Could anything have been more chivalric, more objectless, and more absolutely lacking in result? It is a beautiful story; every one should refresh his childhood’s memory of it by reading Froissart’s delightful pages. And then let him also read at least the subsequent story of the death of Sir John Chandos in a knightly brush at arms; he, the really wise and great leader, perishes through his personal rash knighthood! It is a fine tale of the ending of an old and mighty knight, the very flower of chivalry, as he was called.

So matters fare on through these Chronicles. All is charming and interesting and picturesque; charming also for the knights: great fame is won and fat ransoms paid to recoup knightly fortunes. Now and then—all too frequently, alas! and the only pity of it all!—some brave knight has the mishap to lose his life! That is to say, the only pity of it from the point of view of good Sir John.
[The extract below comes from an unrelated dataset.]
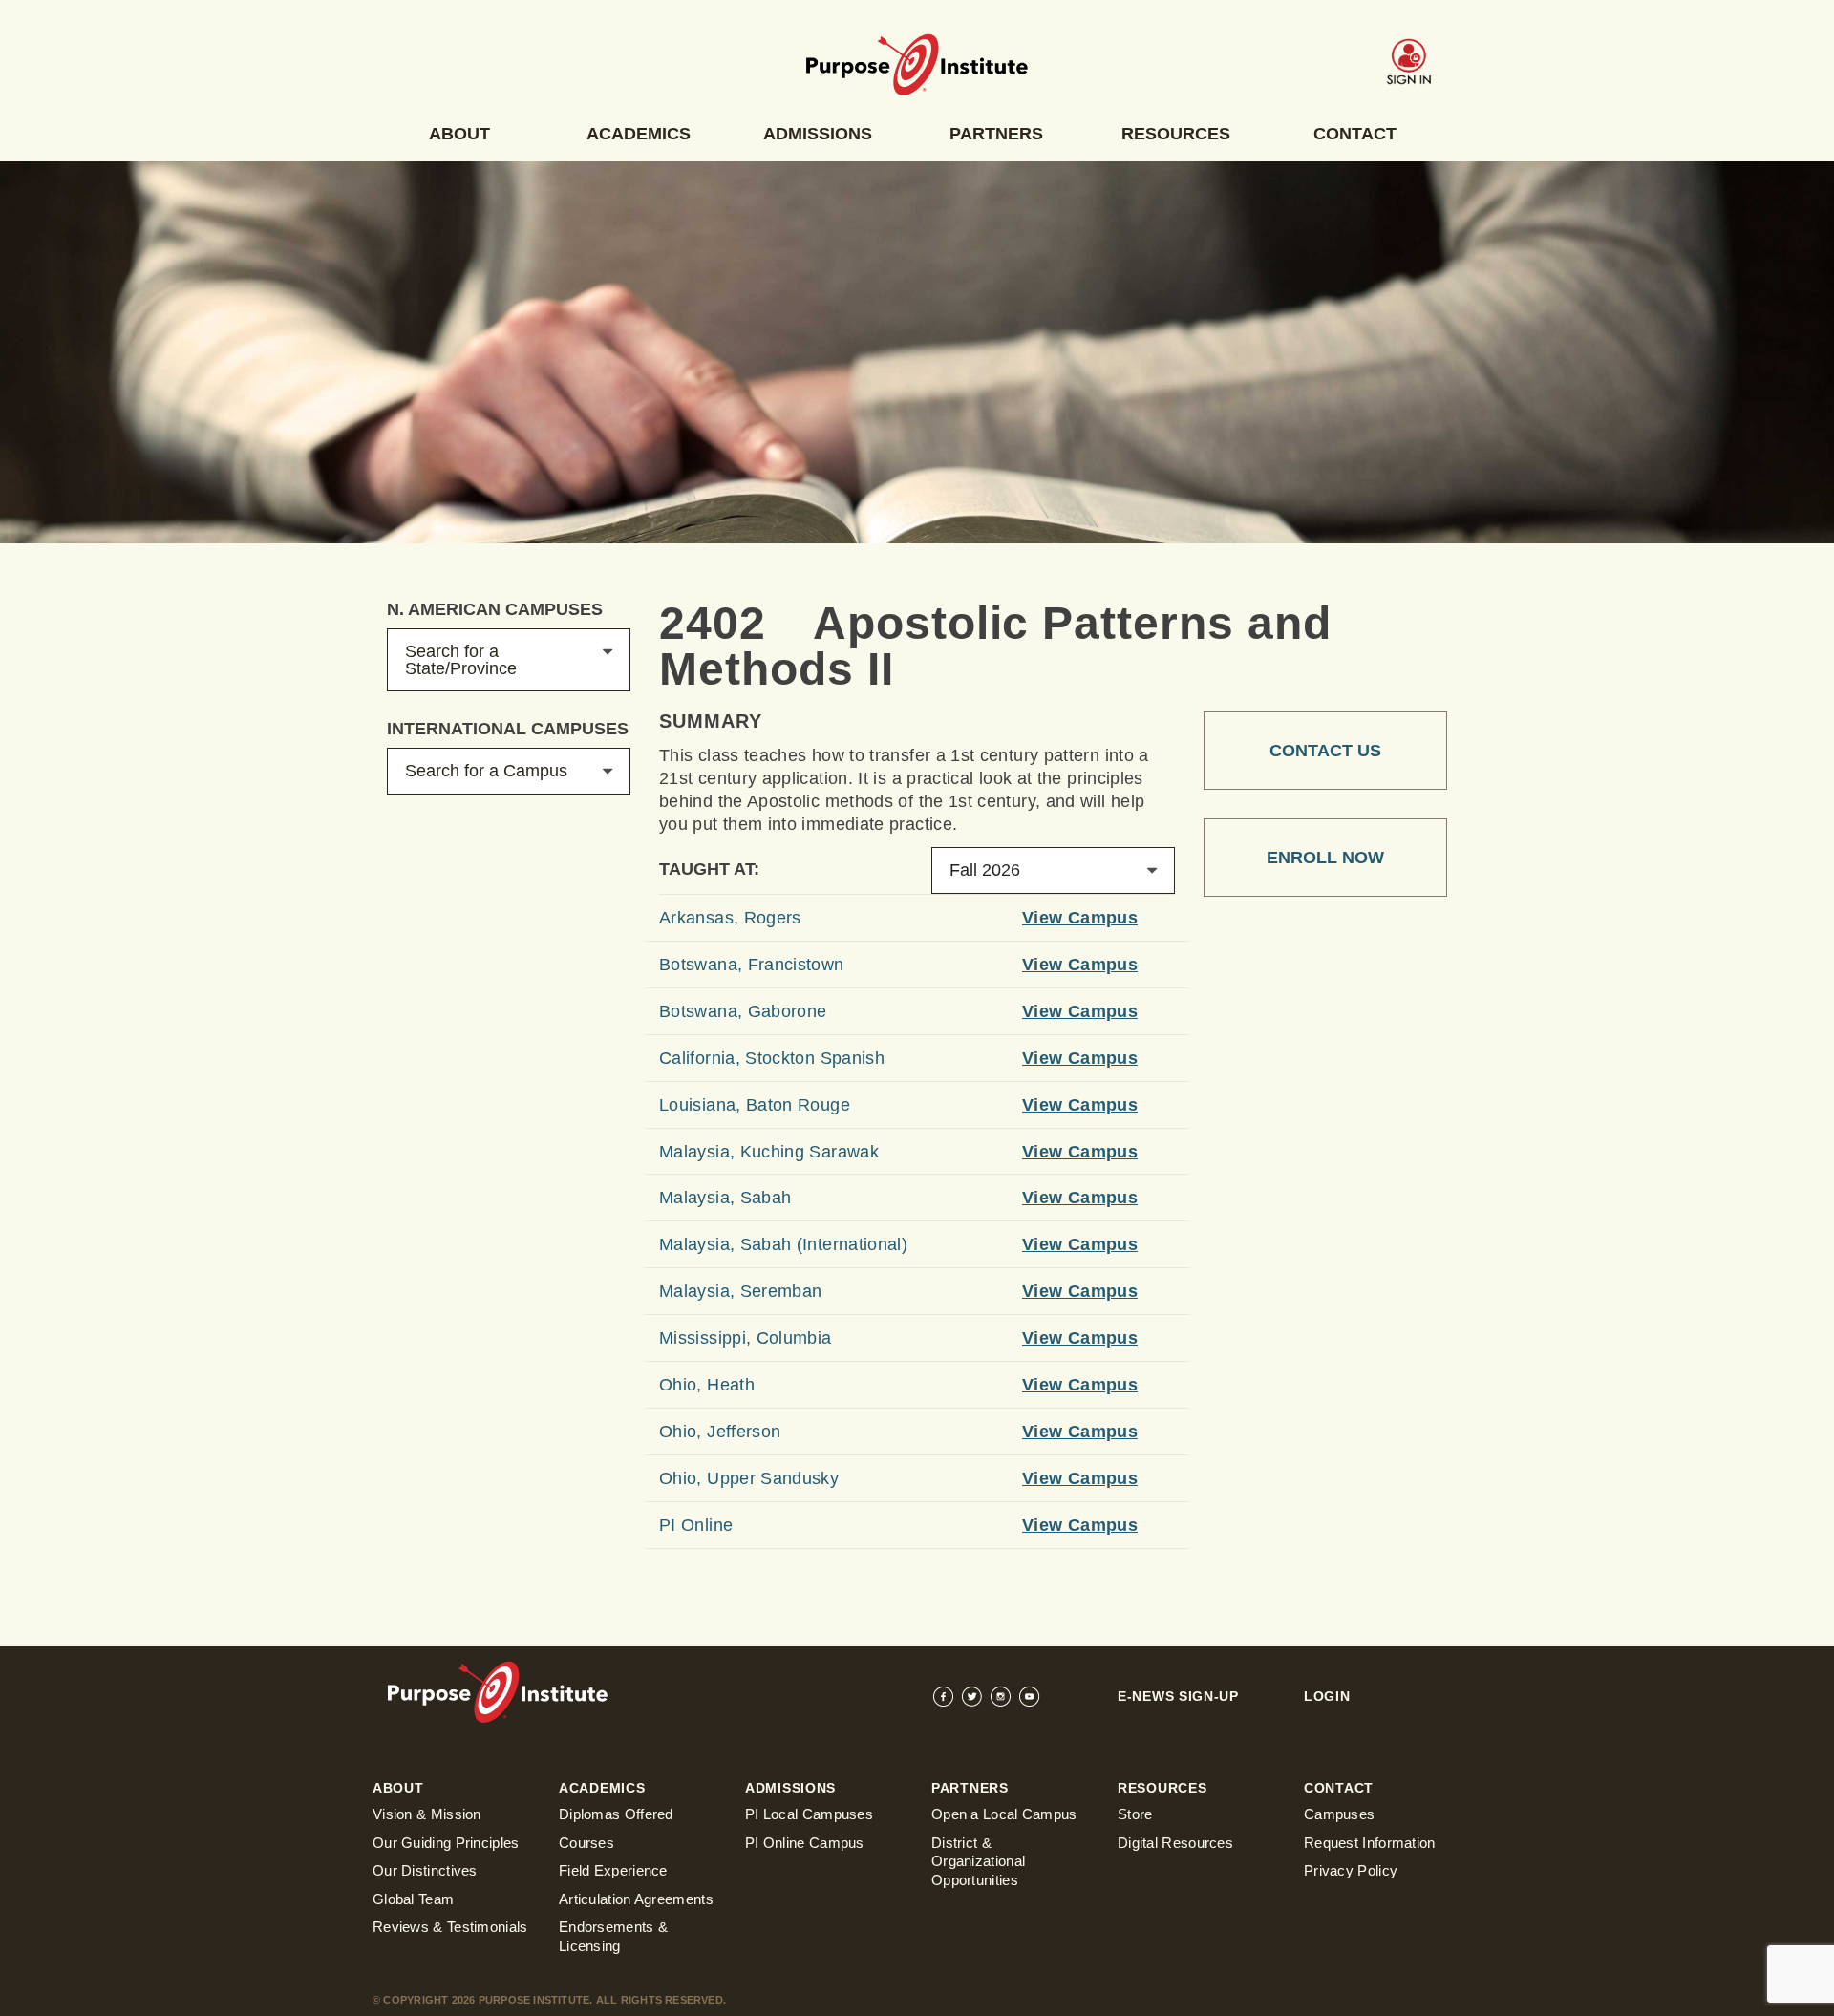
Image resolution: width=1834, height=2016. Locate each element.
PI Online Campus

But we can see further horrors in this picture of chivalry’s actualities: we see King Edward pillage, devastate, destroy France;[688] we see the awful outcome of the general ruin in the rising of the vile, unhappy peasants, the Jacquerie; then in the indiscriminate slaughter and pillaging by the Free Companies, no longer well employed by royalties; and then we see the cruel treachery of many an incident wrought out by such a flower of chivalry even as du Guesclin.[689] Indeed all the horrors of ceaseless interminable war are everywhere, and no more dreadful horror through the whole story than the bloody sack of Limoges commanded by that perfect knight, the Black Prince, himself stricken with disease, and carried in a litter through the breach of the walls into the town, and there reposing, assuaging his cruel soul, while his men run hither and thither “slaying men, women and children according to their orders.”[690]

But when King Edward was old, and the Prince of Wales dying with disease, the French and their partisans gathered heart, and pressed back the English party with successful captures and reprisals. Du Guesclin was made Constable of France; and there remained no English leader who was his match. From this second period onwards, the wars and slaughters and pillagings become more embittered, more horrid and less relieved. The tone of everything is brutalized, and the good chronicler himself frequently animadverts on the wanton destruction wrought, and the frightful ruin. All is not as in the opening of the story, which was so fascinating, so knightly and almost as purely adventurous as the Arthurian romances—only that there was less love of ladies and a disturbing dearth of forests perilous, and enchanted castles. It was then that the reader had ever and anon to remind himself that Froissart is not romance or legend, but a contemporary chronicle; and that in spite of heightened colours and expanded (if not invented) dialogues, his narrative does not belong to the imaginative or fictitious side of chivalry, but to its actualities.[691]

Froissart’s pictures of the depravity and devastation caused by the wars of England and France, disclose the unhappy actuality in which chivalry might move and have its being. And the knights were part of the cruelty, treachery, and lust. One may remark besides in Froissart a certain shallowness, a certain emptying, of the spirit of chivalry. One phase of this lay in the expansion of form and ceremony, while life was departing;—as, for example, in the hypertrophe of heraldry, and in the pageantry of the later tournaments, where such care was taken to prevent injury to the combatants. A subtler phase of chivalry’s emptying lay in its preciosity and in the excessive growth of fantasy and utter romance—of which enough will be said in the next chapter.